CAS記法のマークアップがなぜ必要なのかー図版とキャプションの例

CAS-UBは、原稿テキストに対して、簡易マークアップ(CAS記法)で、階層構造や文脈を付与します。

原稿などの編集にはMicrosoft Wordなどを使っている方が多いでしょう。Microsoft Wordは、画面に印刷レイアウト状態で表示しながら編集しますが、こうした方式はWYSIWYG(みたままを出力)といいます。WYSIWYGに慣れているユーザーにとっては、CAS-UBの簡易マークアップ方式には違和感を感じることと思います。

しかし、CAS-UBではどうしても簡易マークアップが必要です。そこで今日は簡易マークアップがなぜ必要かを図版とキャプションの例で説明したいと思います。

WYSIWYGではレイアウトを視覚的に行います。例えばMicrosoft Wordで次のようなキャプションをつけた図が入った原稿を編集しているとします:

原稿で図の前に一行増えますと、キャプションが次のページに送られて図とキャプションが別のページに分かれてしまいます:

皆さんはこのようなときどうしますか?

おそらく、図とキャプションが別ページになってしまうのを避けるために次のような編集をすることでしょう。

①原稿のテキストを編集して一行短くする
②キャプションの行が同じページになるように図を少し小さくする
③図とキャプションを選択して、改ページ位置の自動修正で「次の段落と分離しない」とする。(この例では図の前で改ページします。)(コメントにより7/2追加)

①、②のような操作はWYSIWYG方式特有です。構造という概念とは無縁です。ちなみに、この原稿を他のツール、例えばInDesignなどで印刷用に仕上げようとします。InDesignの文字の並べ方はMicrosoft Wordとは違うためページ区切りがずれます。Microsoft Wordの上のようなレイアウト操作は無駄だったということになります[1]。③は構造によるページ分割制御ですが、WYSIWYGツールで使う人は少数派のようです。

CAS-UBでは、①紙やPDFのような印刷媒体と、②WebページやEPUBという異なる特性をもつ2種類の媒体を想定して、原稿を再編集しないで両方にワンボタンで出力できます。PDFは自動組版ソフト(AH Formatter[2])によりサーバー上で自動生成します。

原稿に対して、図とキャプションが一体のものであるという構造情報を付与します。そして、この構造を利用してスタイルシートによって図とキャプションが別ページにならないように制御します。つまり構造でレイアウトを制御するのです。
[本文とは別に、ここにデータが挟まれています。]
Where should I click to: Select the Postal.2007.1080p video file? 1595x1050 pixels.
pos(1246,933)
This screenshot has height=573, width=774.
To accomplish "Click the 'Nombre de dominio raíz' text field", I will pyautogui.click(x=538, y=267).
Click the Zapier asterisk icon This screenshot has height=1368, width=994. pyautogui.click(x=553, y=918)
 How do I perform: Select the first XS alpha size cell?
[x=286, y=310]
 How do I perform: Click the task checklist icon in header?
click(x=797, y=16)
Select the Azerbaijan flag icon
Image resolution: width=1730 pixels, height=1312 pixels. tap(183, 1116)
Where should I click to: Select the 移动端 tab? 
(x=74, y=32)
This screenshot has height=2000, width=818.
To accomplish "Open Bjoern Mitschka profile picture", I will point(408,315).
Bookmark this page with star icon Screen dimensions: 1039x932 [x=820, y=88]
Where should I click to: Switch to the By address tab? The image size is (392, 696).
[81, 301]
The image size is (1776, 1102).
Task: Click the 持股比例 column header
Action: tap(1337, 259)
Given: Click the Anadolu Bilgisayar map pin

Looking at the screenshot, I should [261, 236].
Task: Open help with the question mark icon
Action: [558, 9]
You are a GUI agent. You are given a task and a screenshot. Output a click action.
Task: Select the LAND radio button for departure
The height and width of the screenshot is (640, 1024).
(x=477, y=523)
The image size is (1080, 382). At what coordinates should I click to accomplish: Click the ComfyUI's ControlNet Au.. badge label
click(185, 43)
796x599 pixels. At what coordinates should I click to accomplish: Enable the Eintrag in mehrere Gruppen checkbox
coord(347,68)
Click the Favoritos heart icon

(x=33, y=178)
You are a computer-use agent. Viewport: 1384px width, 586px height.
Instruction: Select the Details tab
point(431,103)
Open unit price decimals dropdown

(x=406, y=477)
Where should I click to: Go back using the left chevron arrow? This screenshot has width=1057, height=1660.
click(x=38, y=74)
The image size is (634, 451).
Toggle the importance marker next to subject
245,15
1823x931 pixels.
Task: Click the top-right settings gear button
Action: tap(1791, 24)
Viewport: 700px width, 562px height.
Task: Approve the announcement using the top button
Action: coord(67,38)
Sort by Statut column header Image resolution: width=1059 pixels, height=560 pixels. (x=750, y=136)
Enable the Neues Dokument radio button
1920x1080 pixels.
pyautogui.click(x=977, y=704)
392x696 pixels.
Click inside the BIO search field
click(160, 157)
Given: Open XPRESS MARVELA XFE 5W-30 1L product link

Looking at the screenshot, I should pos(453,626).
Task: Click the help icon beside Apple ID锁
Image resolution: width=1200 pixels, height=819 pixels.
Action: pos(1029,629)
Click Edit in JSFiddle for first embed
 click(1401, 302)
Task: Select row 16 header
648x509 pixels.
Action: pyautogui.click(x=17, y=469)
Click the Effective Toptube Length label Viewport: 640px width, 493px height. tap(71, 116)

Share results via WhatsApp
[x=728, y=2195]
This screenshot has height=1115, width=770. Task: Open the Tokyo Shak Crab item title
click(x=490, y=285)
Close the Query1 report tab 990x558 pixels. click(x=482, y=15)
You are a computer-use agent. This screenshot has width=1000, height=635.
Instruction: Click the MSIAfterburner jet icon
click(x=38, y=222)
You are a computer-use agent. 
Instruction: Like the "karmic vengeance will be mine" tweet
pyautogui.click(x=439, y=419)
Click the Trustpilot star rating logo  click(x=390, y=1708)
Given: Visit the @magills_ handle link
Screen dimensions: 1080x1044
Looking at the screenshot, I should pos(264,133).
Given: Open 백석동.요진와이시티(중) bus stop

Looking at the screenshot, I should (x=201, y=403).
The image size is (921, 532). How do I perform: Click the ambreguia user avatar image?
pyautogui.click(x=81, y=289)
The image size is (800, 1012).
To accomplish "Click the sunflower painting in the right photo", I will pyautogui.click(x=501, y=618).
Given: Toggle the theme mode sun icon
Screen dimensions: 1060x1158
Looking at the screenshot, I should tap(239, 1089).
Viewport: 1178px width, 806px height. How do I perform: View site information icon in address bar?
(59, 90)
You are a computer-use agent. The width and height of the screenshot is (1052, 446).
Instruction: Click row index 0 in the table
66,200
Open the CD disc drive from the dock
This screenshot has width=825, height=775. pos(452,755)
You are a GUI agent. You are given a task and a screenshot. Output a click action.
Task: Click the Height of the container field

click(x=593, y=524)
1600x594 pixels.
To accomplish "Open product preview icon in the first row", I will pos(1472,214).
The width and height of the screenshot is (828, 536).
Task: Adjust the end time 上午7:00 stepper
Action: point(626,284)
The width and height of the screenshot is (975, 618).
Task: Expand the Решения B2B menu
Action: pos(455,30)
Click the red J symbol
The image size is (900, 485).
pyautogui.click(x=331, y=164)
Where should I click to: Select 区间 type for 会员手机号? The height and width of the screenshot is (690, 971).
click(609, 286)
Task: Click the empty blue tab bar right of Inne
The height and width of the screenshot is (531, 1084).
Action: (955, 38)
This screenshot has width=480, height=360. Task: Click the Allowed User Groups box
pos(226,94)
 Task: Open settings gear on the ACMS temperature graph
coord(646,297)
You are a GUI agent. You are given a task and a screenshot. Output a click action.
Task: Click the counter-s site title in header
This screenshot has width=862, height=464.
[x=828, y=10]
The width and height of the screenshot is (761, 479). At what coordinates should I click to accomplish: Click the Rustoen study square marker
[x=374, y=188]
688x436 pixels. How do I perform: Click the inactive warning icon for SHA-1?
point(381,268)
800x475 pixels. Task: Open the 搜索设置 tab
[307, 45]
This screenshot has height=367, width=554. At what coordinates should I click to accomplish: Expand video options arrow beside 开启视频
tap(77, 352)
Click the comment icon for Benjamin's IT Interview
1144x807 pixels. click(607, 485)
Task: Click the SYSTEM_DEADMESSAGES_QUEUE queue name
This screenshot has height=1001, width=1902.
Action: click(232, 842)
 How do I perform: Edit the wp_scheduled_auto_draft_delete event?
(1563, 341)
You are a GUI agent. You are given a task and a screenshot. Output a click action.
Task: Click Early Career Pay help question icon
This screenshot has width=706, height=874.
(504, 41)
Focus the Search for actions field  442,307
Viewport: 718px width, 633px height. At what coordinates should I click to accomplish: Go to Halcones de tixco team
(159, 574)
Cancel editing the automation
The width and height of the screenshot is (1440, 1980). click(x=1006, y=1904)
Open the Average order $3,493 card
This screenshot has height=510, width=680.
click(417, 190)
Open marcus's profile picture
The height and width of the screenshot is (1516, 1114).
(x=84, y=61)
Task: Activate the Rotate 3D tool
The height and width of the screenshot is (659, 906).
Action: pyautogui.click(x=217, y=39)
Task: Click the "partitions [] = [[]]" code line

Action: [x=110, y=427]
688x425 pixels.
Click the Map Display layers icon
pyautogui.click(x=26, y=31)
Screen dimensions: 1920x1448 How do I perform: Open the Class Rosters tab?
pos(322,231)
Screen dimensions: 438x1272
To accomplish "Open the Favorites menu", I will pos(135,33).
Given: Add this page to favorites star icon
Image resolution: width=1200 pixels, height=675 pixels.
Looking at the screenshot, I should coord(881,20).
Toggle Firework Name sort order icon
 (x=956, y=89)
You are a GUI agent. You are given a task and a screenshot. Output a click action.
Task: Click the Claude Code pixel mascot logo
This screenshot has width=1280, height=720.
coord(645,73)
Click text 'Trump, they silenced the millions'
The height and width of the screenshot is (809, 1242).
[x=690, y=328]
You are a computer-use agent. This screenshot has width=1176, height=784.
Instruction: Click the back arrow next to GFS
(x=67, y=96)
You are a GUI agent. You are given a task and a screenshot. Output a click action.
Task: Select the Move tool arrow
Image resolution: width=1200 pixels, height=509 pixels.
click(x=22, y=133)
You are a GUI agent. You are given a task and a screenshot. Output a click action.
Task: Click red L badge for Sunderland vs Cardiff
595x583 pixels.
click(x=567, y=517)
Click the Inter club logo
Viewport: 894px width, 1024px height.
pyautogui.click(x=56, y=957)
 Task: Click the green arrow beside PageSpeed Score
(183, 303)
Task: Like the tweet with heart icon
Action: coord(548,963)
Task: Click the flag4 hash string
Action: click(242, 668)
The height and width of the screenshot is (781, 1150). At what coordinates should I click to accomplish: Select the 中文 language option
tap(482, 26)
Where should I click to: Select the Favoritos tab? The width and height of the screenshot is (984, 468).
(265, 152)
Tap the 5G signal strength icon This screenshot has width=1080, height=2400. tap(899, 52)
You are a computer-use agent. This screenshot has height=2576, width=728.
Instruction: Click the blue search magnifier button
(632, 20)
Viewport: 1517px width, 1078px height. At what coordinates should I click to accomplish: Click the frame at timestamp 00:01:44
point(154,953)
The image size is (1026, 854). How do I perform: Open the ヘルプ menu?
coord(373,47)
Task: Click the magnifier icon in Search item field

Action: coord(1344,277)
CAS記法では図とキャプションが一体のものであるということを次のように表します。

[[[:fig =透かしの透明度(有無) 
{{WaterMarkSetOpacity-example.png}}
]]]

[[[:fig

]]]

は図のブロック

=透かしの透明度(有無) 

はキャプションです。

次に例を示します。

1. CAS記法を指定しないとき
図の次の行にキャプションを置きます。レイアウトは中央揃え・ゴシックとしました。


次図は上が透かしの透明度を0.2、下が同透明度0.7に設定した結果です。

{{:width=80% WaterMarkSetOpacity-example.png}}

:center 図 透かしの透明度(有無)

PDFを生成しますと次のように泣き分かれてしまいます。

2. CAS記法を指定したとき


次図は上が透かしの透明度を0.2、下が同透明度0.7に設定した結果です。

[[[:fig =透かしの透明度(有無)
{{:width=80% WaterMarkSetOpacity-example.png}}
]]]

PDFを生成しますと次のように、図の前で改ページが入ります。

注意
上の処理の問題点は、図の前で改ページするために大きな空きができてしまうことです。
これを回避するためには、図の前の本文テキストと図の位置関係を自動的に逆転処理するというレイアウト設定もできます。上の例では説明を分かりやすくするため図と本文テキストの入れ替えの設定をしていません。なお、現状では、自動的に図を小さくする処理はできません。

[1] 思い出しましたが、Microsoft Wordは、図の挿入方法によって図を小さくしたときの解像度の扱いが違うので、場合によっては有害です。(参考)Wordに埋め込まれたイメージ画像の解像度はどうなるか?